Published: 2010-03-02 19:50:53
Author: Nathan Gorenstein | | February 20, 2010

An additional 17 people - for a total of 83 - were charged yesterday in the latest stage of a long-running federal and city investigation into a scheme to fake automobile accidents and then file false insurance claims.

The case dates to 2007, when a tow-truck driver and a now-former city police officer were indicted for soliciting people to participate in fictitious accidents.

The new indictments include charges against a chiropractor, Stephen Rios, 45, of Philadelphia, and an attorney, Glori A. Kasner, 36, of Huntingdon Valley. Others charged yesterday are accused of participating in the fake accidents or fake medical treatment between 2004 and 2007.
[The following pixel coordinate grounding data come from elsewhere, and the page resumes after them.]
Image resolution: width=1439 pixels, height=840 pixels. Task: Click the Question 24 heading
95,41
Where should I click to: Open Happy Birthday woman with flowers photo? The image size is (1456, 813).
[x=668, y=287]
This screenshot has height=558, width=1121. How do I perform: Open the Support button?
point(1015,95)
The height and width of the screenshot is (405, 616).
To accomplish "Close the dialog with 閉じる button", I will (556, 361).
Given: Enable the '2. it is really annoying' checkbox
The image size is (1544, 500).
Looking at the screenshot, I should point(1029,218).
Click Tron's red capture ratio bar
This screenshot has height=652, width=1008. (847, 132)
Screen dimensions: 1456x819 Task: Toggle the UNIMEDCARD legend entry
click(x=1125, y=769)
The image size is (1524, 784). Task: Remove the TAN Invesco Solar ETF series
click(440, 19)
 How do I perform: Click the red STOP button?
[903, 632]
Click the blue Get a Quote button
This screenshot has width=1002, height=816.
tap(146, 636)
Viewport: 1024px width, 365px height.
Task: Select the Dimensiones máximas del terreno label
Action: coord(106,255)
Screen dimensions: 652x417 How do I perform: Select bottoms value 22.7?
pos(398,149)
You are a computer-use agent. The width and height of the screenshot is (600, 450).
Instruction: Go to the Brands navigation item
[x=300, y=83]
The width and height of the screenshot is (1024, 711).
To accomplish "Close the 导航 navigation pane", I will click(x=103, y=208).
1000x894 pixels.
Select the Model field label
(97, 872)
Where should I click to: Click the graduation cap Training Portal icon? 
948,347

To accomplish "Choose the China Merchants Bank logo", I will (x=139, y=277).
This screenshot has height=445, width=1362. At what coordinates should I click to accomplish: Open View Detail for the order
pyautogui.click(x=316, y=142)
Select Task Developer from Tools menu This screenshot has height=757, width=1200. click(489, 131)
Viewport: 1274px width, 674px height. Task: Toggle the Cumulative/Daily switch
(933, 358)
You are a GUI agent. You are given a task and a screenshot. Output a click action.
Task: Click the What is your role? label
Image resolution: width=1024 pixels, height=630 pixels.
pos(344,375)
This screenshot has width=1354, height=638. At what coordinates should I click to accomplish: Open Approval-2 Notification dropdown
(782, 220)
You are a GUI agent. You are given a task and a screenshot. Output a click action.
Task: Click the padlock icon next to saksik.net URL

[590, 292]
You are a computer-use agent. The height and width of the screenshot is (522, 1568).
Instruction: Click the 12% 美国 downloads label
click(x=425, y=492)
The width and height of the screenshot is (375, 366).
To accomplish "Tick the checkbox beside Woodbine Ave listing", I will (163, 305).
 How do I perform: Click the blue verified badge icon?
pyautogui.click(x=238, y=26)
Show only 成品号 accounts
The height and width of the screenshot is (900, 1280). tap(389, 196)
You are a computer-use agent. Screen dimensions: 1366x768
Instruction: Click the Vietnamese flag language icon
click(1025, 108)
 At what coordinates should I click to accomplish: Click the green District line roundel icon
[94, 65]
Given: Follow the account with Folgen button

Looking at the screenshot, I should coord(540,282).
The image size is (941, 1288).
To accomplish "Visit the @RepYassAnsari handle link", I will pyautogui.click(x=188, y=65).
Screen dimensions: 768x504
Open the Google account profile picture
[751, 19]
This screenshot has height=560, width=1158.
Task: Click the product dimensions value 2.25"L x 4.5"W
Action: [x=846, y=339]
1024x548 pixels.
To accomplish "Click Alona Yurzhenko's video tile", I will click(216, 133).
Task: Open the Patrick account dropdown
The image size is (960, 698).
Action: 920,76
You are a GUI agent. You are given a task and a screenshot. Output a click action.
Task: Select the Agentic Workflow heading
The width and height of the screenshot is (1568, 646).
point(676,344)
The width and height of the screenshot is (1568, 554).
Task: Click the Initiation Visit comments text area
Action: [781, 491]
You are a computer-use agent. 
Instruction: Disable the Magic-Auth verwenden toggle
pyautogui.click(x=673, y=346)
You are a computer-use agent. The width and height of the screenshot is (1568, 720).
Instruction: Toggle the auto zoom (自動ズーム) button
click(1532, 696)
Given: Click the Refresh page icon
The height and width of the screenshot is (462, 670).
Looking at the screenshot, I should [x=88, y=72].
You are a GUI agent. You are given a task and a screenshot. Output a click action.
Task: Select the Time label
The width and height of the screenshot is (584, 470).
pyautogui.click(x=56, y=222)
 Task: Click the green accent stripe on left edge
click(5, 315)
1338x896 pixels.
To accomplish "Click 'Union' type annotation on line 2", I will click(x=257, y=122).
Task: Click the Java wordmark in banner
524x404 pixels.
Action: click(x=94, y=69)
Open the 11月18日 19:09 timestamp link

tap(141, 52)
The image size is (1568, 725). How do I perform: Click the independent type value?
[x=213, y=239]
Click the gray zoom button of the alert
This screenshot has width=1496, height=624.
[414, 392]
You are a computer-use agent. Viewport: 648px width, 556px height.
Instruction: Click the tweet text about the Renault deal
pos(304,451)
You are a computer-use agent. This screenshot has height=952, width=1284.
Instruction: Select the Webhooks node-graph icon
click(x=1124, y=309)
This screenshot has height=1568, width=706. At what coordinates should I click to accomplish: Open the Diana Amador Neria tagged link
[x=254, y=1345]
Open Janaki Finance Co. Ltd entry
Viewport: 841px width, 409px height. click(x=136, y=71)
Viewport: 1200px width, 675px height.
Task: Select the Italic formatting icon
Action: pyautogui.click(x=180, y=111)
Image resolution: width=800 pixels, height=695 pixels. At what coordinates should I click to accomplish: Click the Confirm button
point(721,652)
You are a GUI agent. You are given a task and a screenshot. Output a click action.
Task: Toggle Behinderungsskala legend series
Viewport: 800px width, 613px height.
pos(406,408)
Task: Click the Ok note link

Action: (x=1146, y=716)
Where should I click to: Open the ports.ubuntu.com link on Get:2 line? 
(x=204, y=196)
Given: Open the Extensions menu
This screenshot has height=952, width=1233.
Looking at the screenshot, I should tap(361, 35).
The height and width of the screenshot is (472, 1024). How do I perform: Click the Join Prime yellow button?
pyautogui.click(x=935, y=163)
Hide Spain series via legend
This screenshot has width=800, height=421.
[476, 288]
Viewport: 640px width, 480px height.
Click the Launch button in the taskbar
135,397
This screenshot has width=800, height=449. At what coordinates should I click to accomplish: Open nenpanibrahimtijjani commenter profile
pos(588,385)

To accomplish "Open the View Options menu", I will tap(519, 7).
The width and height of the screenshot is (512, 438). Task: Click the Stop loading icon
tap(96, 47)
U.S. Attorney Michael L. Levy said the investigation was continuing. So far, 58 people have pleaded guilty.

The amount paid out by insurance companies in yesterday's alleged fraud was $167,000. The total paid out for fictitious accidents was $634,000, prosecutors said.

Levy said the latest defendants would turn themselves in and would be arraigned later.

Levy, the FBI, city police, and the District Attorney's Office held a news conference to announce the charges. Janice Fedarcyk, the FBI's special agent in charge for Philadelphia, said insurance scams were a "high priority" for her investigators.

"The victims," she said, "are not only companies . . . but honest Americans who pay their annual insurance premiums."

The probe started three years ago when the FBI received a tip about alleged health-care fraud, said agent Bryan Pacchioli. At almost the same time, city police received a tip about fake auto-body-repair claims, said Detective Robert DiFrancesco, who is attached to the District Attorney's Office.

The two scams involved the same people, the two said in an interview.

Pacchioli said the participants allegedly worked within an informal network, with tow-truck drivers knowing which body shops to use, and the fake accident victims learning through fellow participants "which doctors and lawyers would be open to the scheme."